On the 1^st and 3^rd day, concentration of pre-rRNA was 15.62 (p<0.05) and 9.09 (p<0.05) times lower compared to water-treated Control for 200 ng/µL of Schip-11. For 0.1 ng/µL group, on the 1^st and 3^rd day, concentration of pre-rRNA was 17.85 (p<0.05) and 45.45 (p<0.05) times lower compared to water-treated Control (Figure 4).

Figure 4

Figure 4. Relative concentration of pre-rRNA of S. pineti after treatment with oligonucleotide insecticide Schip-11 in different concentrations (200 ng/µL; 0.1 ng/µL) on the 1^st and 3^rd day; water-treated Control was taken as 1 (100%). The significance of differences between Schip–11 group and water-treated Controls is indicated by * at p < 0.05.

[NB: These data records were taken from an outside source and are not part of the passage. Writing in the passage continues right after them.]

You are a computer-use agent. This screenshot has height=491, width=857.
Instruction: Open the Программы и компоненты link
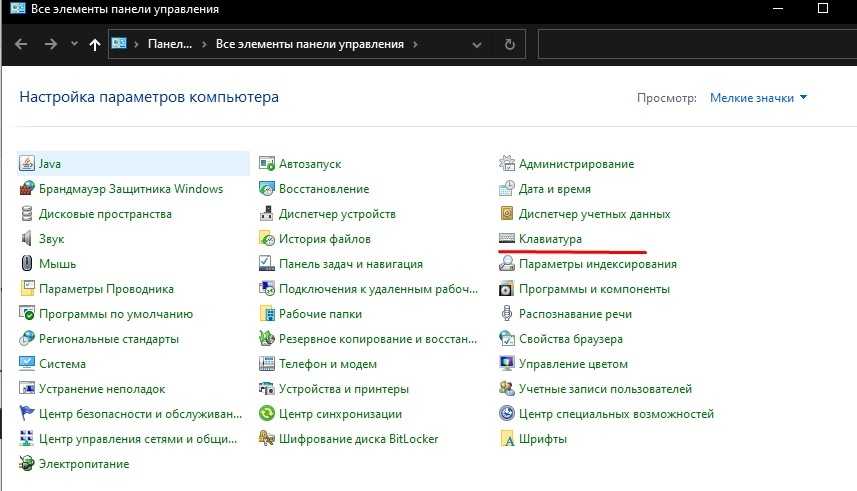point(594,289)
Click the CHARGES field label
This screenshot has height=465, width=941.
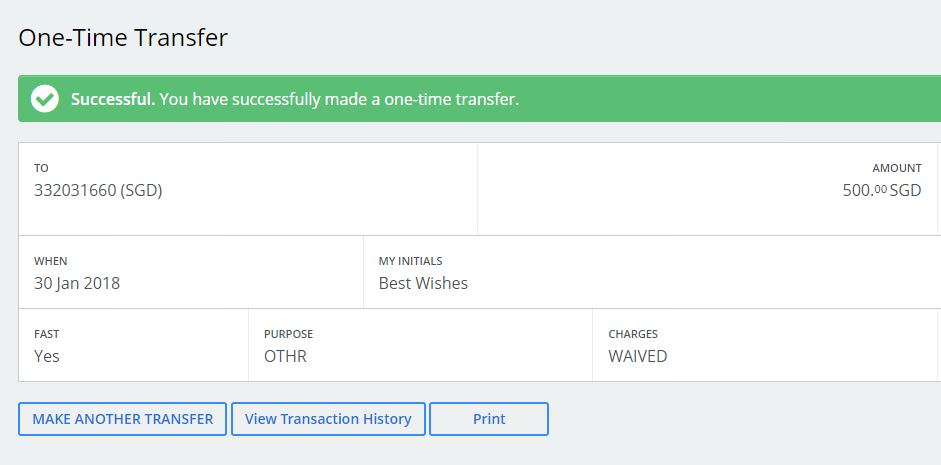633,334
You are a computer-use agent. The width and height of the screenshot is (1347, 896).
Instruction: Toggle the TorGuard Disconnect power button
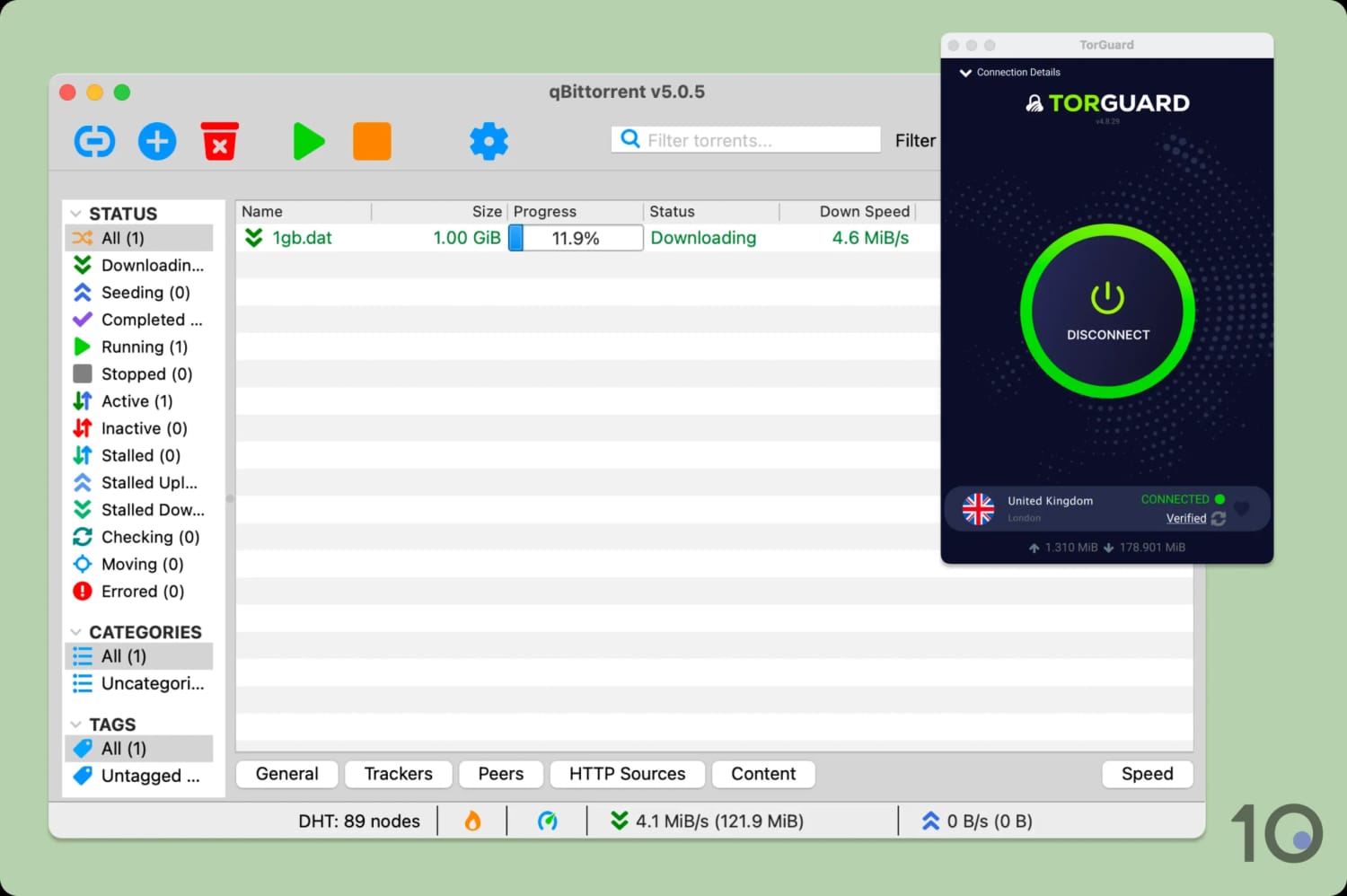1106,312
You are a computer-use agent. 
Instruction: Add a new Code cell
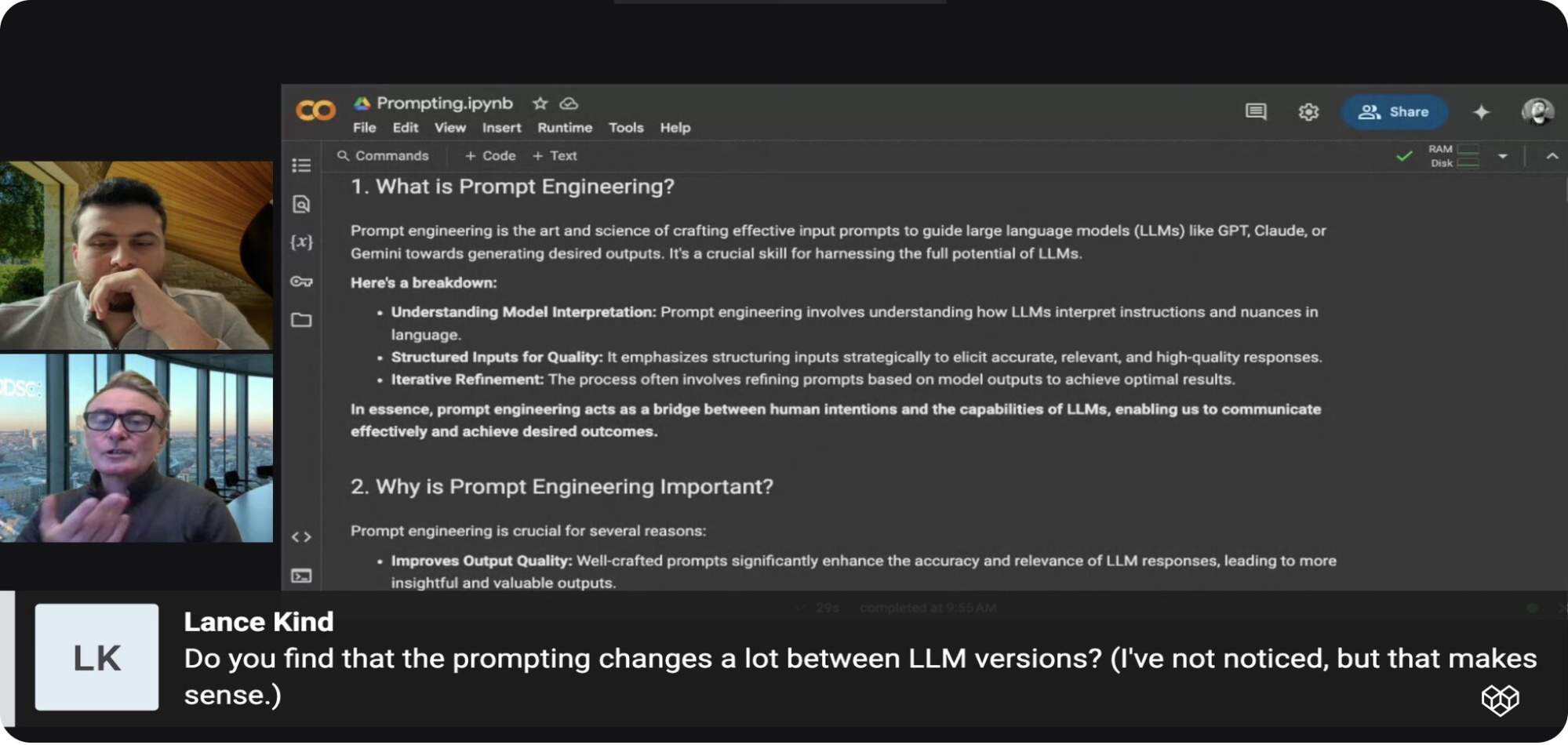pos(490,156)
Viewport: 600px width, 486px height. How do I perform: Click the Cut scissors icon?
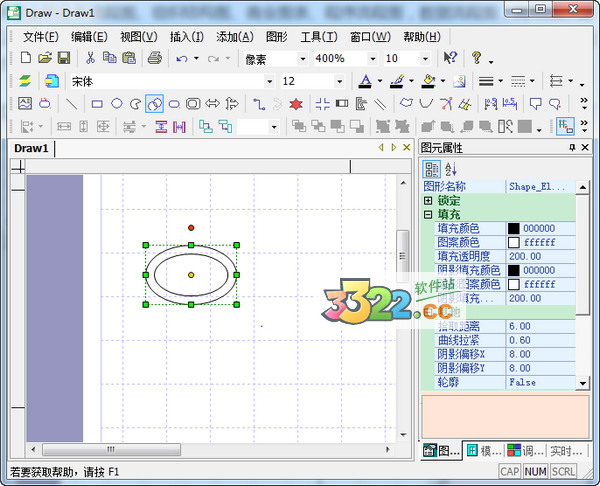click(90, 59)
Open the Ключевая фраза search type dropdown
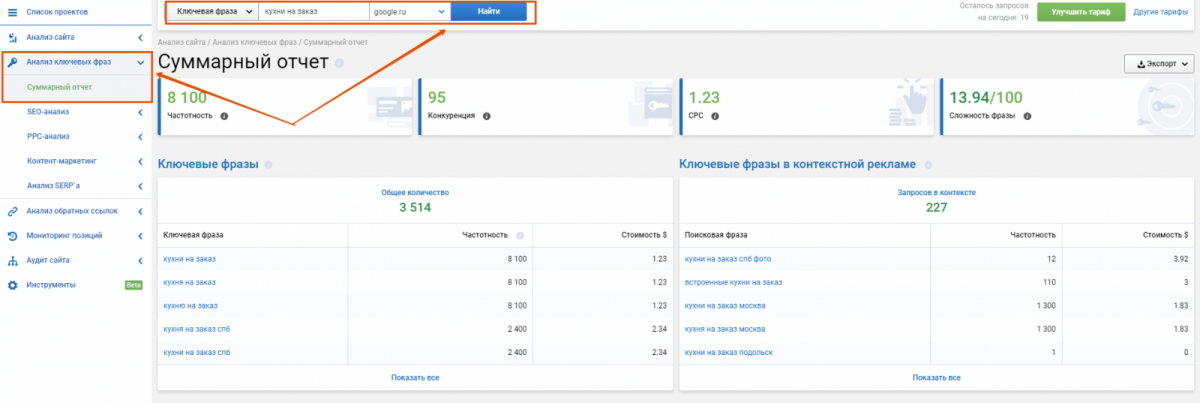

Previously, for survived individuals of chrysanthemum aphid M. sanborni we detected hypercompensation of target rRNA and then gradual decrease in 1-3 days after treatment (54) which represents typical reaction of cells of sternorrhynchans on oligonucleotide insecticides through DNA containment mechanism (13, 15). Here we show that dead insect individuals have decreased concentration of target rRNA. It is evident that increased concentration of target rRNA is better than decreased one in survived insects compared to water-treated Control (13), while dead insects are likely to have them decreased (13, 32, 54).

4 Discussion

Obtained results show substantial potential of ITS2 regions of pre-rRNAs as a target for olinscides. Moreover, ITS regions of rRNA genes are more variable (Figure 2) in comparison with sequences of 5.8S, 18S, and 28S rRNAs (57) allowing the creation of plethora unique sequences of oligonucleotide insecticides. The length of an oligonucleotide insecticide ~ 11 nt makes it possible to create selective oligonucleotide insecticides with a uniqueness frequency equal to 1/4.19·10⁶ and is obviously enough to be used in most agrocenoses (32). In the case of ecosystems with increased diversity, such as forests, it is possible to increase the length of oligonucleotide insecticides to 15–20 nt (9). It is important to note that pre-rRNA and rRNA is a convenient target for olinscides, while mRNA, due to much lower concentration, will be much less susceptible to antisense oligonucleotides, even if oligonucleotide insecticides will possess perfect complementarity to it. Pest rRNA comprises 80% of all RNA in the cell (58) and its use as a target for ‘genetic zipper’ helps making this approach very efficient and selective at the same time. Thousands of different mRNAs make up only 5% of all RNA and use of mature rRNA and pre-rRNA for targeting substantially increases signal-to-noise ratio, ca. 10⁵:1 (rRNA vs. random mRNA) (59).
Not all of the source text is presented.